Hat trick de sangre fría
Su más reciente hat trick lo construyó con sangre fría en los momentos definitorios. Primero, mandó a las redes un penal a los 36 minutos para poner el 2-0. Los aficionados del Al-Qadsiah aún festejaban cuando Quiñones volvió a ser determinante tras una recuperación de balón en mediocampo, lo lanzaron por el centro, hizo gala de su velocidad y al llegar al área sentenció con un remate que dejó sin opciones al arquero Predrag Rajković.
En el complemento, volvió a ser decisivo con una exquisita definición de taquito en la posición de centro delantero, para completar la cuota con la que dejó atrás a Toney y reclamar para sí mismo la bota de oro de goleo de Arabia Saudita. El estelar Cristiano Ronaldo (Al-Nassr) quedó relegado a la tercera posición con 28 dianas.
Un nivel brillante desde su llegada a Medio Oriente
El nivel que ha mostrado Quiñones desde que dejó al América de la Liga MX para mudarse a Medio Oriente es brillante. Con los goles con los que cerró su segunda campaña en la aventura árabe, llegó a 64 en 69 partidos en todas las competencias, además de tener otras 12 asistencias para goles.

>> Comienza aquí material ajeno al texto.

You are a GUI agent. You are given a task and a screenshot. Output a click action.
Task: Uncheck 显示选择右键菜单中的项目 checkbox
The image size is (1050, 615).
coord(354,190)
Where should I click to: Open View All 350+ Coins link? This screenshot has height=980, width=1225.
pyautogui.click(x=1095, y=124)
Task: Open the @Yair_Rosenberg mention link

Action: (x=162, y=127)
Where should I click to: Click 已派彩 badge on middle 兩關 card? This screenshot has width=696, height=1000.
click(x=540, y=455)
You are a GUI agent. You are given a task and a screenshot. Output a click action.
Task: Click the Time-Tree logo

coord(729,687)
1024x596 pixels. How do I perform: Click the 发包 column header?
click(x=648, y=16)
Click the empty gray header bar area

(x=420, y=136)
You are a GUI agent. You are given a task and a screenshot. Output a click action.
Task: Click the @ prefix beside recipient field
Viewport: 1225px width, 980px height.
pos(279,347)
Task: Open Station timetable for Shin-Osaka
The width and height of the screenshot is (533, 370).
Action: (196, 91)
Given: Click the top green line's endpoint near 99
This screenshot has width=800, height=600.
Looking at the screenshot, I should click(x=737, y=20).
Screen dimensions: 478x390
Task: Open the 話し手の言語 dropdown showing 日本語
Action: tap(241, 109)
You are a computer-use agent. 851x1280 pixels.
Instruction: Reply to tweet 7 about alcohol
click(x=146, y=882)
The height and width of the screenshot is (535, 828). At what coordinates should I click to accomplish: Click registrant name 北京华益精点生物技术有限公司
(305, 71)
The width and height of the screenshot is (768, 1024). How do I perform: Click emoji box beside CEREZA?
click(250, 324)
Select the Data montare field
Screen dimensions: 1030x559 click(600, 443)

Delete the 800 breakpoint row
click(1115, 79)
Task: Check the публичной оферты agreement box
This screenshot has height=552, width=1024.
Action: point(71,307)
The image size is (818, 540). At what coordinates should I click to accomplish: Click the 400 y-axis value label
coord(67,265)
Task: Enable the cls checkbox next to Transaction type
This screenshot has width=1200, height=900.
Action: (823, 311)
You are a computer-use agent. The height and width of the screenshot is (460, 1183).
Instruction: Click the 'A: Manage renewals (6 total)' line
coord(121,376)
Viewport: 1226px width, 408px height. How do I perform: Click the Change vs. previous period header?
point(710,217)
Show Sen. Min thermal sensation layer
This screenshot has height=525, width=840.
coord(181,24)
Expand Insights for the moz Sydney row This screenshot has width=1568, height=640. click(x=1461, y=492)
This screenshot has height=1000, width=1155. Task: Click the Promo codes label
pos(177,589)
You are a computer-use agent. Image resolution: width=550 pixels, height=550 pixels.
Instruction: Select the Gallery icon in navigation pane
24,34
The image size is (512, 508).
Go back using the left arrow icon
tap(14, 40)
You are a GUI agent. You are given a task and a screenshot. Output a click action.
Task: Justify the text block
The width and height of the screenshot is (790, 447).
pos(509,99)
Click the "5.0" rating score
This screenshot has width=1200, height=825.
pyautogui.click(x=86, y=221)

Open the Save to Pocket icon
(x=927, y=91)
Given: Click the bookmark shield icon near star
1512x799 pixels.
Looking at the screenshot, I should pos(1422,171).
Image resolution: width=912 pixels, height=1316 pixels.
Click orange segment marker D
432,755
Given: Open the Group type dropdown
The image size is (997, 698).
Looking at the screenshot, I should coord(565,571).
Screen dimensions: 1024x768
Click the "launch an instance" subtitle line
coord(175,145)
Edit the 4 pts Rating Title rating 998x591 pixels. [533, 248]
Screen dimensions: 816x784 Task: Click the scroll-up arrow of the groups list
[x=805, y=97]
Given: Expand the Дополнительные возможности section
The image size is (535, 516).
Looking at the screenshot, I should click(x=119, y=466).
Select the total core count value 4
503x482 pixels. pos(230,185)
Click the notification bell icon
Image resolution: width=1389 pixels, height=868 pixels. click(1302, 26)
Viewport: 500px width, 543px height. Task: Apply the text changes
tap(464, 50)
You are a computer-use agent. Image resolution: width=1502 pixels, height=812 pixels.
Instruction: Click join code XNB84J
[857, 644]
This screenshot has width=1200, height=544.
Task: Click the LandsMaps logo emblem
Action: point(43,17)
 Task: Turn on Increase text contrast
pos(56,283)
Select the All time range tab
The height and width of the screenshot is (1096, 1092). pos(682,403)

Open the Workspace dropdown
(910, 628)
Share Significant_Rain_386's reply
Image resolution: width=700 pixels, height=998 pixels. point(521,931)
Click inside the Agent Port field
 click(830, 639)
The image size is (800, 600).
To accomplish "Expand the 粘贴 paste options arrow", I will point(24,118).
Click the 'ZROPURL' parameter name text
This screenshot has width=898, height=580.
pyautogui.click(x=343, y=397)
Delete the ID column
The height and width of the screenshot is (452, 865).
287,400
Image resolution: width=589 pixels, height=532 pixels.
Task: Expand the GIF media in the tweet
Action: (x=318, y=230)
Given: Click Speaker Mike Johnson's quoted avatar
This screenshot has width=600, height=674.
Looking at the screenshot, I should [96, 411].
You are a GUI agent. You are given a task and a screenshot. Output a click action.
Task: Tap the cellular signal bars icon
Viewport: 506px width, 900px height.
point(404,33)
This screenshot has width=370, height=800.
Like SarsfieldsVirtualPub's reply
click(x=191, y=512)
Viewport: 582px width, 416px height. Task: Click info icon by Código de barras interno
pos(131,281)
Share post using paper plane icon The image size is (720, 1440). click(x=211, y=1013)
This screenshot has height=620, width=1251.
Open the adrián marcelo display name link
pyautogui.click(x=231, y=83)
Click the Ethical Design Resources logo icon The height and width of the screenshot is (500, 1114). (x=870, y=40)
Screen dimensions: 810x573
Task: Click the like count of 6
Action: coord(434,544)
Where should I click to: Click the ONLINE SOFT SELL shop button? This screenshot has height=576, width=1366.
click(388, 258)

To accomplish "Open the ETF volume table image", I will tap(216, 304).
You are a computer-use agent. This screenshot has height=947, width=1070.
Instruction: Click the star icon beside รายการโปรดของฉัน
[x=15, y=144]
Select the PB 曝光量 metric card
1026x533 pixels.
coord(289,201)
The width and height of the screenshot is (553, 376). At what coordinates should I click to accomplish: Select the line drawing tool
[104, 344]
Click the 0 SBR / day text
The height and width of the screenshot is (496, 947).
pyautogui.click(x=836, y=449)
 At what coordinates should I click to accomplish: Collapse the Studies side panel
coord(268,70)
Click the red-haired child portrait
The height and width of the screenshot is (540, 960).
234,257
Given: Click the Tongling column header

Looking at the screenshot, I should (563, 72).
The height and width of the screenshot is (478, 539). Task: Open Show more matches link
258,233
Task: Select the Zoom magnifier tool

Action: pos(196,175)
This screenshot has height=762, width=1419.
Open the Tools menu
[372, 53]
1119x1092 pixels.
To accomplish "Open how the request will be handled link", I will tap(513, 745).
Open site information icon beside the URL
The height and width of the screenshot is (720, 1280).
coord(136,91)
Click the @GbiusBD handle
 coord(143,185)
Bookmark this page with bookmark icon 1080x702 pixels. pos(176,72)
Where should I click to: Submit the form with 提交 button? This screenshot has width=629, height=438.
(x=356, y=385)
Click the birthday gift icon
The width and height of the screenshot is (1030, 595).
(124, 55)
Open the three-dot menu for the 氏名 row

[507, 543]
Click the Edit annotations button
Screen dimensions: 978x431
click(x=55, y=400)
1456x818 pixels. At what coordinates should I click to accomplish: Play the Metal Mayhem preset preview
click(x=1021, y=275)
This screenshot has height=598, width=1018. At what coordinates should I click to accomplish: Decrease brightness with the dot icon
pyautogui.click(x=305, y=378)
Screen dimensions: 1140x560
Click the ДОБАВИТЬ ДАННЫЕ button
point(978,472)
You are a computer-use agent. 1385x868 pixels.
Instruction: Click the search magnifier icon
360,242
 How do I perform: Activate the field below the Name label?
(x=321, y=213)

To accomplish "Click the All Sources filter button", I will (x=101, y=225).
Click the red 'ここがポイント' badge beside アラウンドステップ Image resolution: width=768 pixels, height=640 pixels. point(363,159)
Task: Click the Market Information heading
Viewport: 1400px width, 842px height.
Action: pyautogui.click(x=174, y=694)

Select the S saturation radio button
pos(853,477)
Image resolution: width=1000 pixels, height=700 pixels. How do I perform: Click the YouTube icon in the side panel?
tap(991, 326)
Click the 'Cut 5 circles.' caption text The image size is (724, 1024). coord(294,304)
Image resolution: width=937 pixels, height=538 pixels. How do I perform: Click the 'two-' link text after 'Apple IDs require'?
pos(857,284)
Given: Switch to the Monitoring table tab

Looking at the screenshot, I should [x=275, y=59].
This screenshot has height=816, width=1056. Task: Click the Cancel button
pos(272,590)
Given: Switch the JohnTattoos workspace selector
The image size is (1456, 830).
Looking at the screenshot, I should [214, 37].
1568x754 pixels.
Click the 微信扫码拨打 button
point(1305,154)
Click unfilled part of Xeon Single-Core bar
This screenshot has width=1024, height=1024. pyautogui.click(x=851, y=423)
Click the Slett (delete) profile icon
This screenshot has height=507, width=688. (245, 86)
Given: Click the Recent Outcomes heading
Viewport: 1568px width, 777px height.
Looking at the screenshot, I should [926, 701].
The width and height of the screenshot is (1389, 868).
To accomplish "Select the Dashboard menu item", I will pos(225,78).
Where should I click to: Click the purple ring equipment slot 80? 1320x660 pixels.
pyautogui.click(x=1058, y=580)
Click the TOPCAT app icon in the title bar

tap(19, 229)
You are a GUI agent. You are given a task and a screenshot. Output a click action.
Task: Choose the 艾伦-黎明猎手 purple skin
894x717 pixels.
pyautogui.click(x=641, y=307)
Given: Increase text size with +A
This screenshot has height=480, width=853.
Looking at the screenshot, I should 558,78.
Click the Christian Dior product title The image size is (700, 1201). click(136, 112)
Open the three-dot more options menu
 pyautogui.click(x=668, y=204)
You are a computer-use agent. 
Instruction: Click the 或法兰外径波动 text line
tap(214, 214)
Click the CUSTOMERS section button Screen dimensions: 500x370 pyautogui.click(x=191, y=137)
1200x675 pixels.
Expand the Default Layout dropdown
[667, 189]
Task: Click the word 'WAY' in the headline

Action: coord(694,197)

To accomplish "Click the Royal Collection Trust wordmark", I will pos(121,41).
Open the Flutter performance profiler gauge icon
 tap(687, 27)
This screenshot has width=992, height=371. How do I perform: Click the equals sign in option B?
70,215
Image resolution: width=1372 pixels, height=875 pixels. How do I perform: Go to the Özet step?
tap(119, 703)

Con el final de la liga árabe, en la que el Al-Qadsiah cerró en la cuarta posición del campeonato, Quiñones hará el viaje a México para ponerse bajo las instrucciones de Javier Aguirre con un halo de ser una potencial solución en la zona de ataque. Su gran nivel contrasta con el de otros delanteros mexicanos como Raúl Jiménez o Santiago Giménez, que pasan por horas bajas en sus respectivos equipos en Europa, con el Mundial de fútbol a la vuelta de la esquina.